I'm convinced that each of us has a Hannah story dancing in our hearts...and if we can be perserverant long enough, we might find out that we have a blessing inside of us too.  And, sometimes the things we desperately want, things that we told ourselves that we can't have, start by taking one step in the direction of just one of those dreams.  For me, lately, that's been starting my own business.  Striking out in this one area, has helped me deal with my issues of confidence.  And while I'm scared of failure, I'm excited to try.  In fact, starting this business has made me emotionally more eager to open my heart to the possibility of other dreams that I had put up in my spiritual and emotional "parking lot."  Starting the business has made me reflect on my life's work, as I've had to put together a portfolio. 

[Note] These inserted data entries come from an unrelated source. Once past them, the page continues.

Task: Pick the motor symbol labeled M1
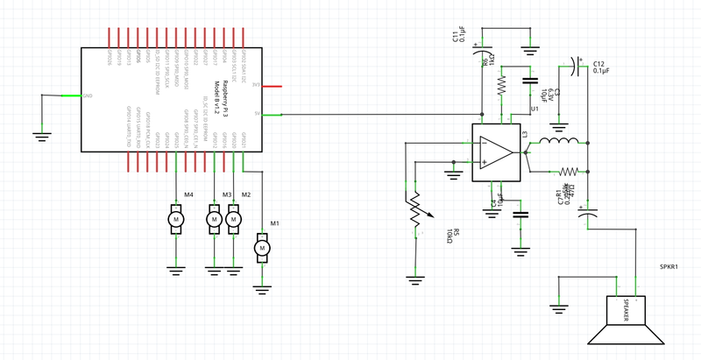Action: pyautogui.click(x=261, y=248)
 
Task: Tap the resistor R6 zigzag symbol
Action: pyautogui.click(x=501, y=85)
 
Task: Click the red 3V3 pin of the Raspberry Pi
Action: pyautogui.click(x=272, y=86)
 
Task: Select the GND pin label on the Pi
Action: pyautogui.click(x=88, y=95)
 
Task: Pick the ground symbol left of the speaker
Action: pyautogui.click(x=558, y=307)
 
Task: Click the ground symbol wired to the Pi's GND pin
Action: pyautogui.click(x=39, y=134)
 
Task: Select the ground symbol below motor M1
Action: pyautogui.click(x=261, y=283)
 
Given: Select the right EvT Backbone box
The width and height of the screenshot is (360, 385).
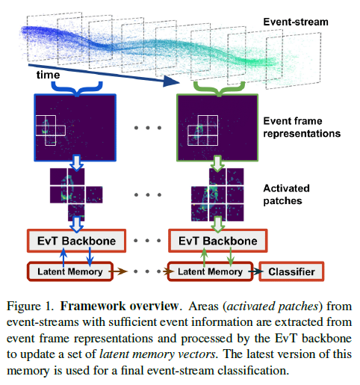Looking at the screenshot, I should pos(214,241).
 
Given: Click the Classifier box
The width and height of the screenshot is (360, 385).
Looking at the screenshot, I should pos(291,271).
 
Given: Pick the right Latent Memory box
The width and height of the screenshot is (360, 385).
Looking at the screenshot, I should pos(210,271).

One day, a few weeks ago, I began to marvel at many of the things that I had counted insignificant.  Looking back made me realize that I had indeed made an impact.  It was in that moment that I realized the truth in a critique given to me a few months prior.  A colleague who I adore had asked me, "Sean, why didn't you apply for that?"  I fumbled with an answer, but she said something that resonated with the truth that I didn't want to hear.  She said, "I know why...you don't believe in yourself no matter how 'butter' you are?"  As we sat talking, I knew she was speaking truth to me...and when I began to put together my portfolio I had to sit with another truth: I was indeed "butter." 

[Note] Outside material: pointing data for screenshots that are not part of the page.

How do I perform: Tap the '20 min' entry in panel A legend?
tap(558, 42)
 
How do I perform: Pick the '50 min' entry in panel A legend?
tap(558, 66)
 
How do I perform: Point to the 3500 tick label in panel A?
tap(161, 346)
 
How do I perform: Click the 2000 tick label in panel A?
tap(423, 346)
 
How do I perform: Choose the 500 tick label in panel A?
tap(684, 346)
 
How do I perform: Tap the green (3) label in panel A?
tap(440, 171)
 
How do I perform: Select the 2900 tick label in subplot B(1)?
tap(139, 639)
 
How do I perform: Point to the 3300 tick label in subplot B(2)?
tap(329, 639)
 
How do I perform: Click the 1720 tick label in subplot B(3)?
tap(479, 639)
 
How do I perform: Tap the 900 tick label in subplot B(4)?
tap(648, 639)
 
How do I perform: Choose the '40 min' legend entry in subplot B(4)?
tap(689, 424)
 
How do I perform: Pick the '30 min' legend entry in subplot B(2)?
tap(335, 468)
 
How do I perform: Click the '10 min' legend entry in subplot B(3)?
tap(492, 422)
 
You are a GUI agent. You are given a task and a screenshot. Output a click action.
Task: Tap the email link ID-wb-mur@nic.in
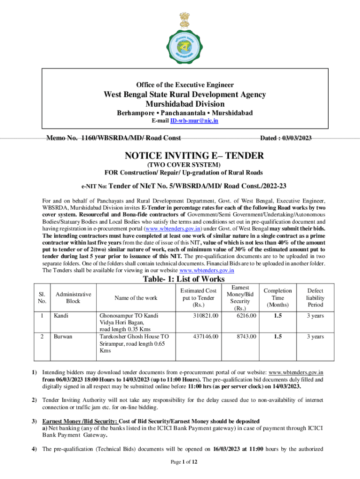[x=194, y=121]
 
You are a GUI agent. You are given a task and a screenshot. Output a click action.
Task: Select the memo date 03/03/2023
[x=286, y=138]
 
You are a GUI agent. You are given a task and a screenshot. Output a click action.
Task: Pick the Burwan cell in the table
[x=63, y=336]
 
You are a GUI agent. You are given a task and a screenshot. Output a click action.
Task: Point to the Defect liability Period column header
[x=315, y=298]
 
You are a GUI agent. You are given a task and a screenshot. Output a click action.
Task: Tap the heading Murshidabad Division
[x=185, y=104]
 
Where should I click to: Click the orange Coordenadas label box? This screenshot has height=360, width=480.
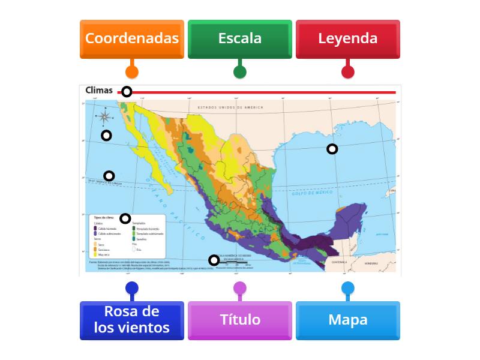click(132, 38)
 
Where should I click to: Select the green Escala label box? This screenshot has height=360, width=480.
click(240, 38)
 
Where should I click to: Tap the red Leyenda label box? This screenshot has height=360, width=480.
click(348, 38)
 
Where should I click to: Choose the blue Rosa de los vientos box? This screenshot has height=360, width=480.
click(132, 320)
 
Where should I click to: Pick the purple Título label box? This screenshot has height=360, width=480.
click(240, 320)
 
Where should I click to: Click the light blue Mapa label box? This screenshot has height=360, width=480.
click(348, 320)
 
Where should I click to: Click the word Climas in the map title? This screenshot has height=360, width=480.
click(99, 91)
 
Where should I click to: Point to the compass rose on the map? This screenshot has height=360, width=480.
click(104, 116)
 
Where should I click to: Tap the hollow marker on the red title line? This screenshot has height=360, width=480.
click(127, 92)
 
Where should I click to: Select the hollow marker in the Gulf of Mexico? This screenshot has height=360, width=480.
click(332, 149)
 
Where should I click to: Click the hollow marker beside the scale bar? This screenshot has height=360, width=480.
click(214, 260)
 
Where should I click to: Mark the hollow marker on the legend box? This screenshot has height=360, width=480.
click(125, 218)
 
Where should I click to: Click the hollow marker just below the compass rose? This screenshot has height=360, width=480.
click(106, 135)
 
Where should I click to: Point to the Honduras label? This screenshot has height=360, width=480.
click(371, 263)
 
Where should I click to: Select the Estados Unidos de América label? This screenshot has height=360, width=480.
click(230, 107)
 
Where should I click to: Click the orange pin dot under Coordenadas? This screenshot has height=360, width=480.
click(132, 72)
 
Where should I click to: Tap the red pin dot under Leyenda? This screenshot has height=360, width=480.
click(348, 72)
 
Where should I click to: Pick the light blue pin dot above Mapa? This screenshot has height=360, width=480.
click(348, 289)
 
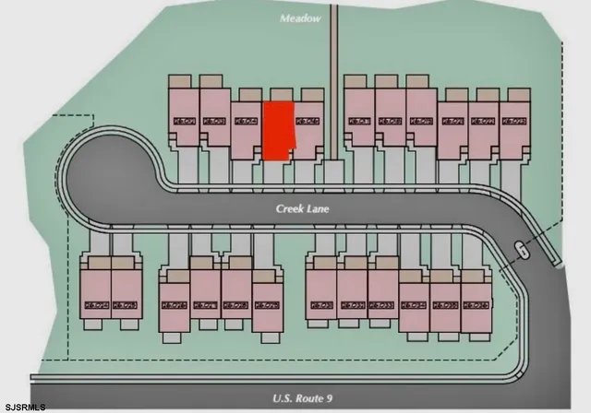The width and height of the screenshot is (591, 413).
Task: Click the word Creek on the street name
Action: pyautogui.click(x=291, y=209)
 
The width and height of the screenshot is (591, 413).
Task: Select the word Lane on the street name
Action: pyautogui.click(x=319, y=209)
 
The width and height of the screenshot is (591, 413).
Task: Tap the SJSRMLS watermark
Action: pyautogui.click(x=24, y=406)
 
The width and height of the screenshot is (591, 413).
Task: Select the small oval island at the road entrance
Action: pyautogui.click(x=522, y=249)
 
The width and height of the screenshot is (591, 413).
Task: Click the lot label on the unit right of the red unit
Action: pyautogui.click(x=307, y=120)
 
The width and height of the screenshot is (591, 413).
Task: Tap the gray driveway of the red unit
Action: pyautogui.click(x=276, y=170)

What I'm saying here is less confusing than my example.  Sometimes we must look back at the work we have done, the training we have received, and the successes we've had...to see ourselves clearly, often overlooking the negative words that are sometimes corrupting our hearts and minds.  What I'm saying is that we must KNOW deeply that our value is larger than one moment of failure, one moment of brokeness, one moment of misplaced vulnerability...one moment of hopelessness.  What I do know...is that if you don't try...if you don't risk...you will always be stagnant and scared, and probably a little envious of others who are seeking to live out their dreams.

My one real admonishment is this:  fight the urge to become one on those people.
Let's get to our next level.  I know that we've given up before...but let's try again!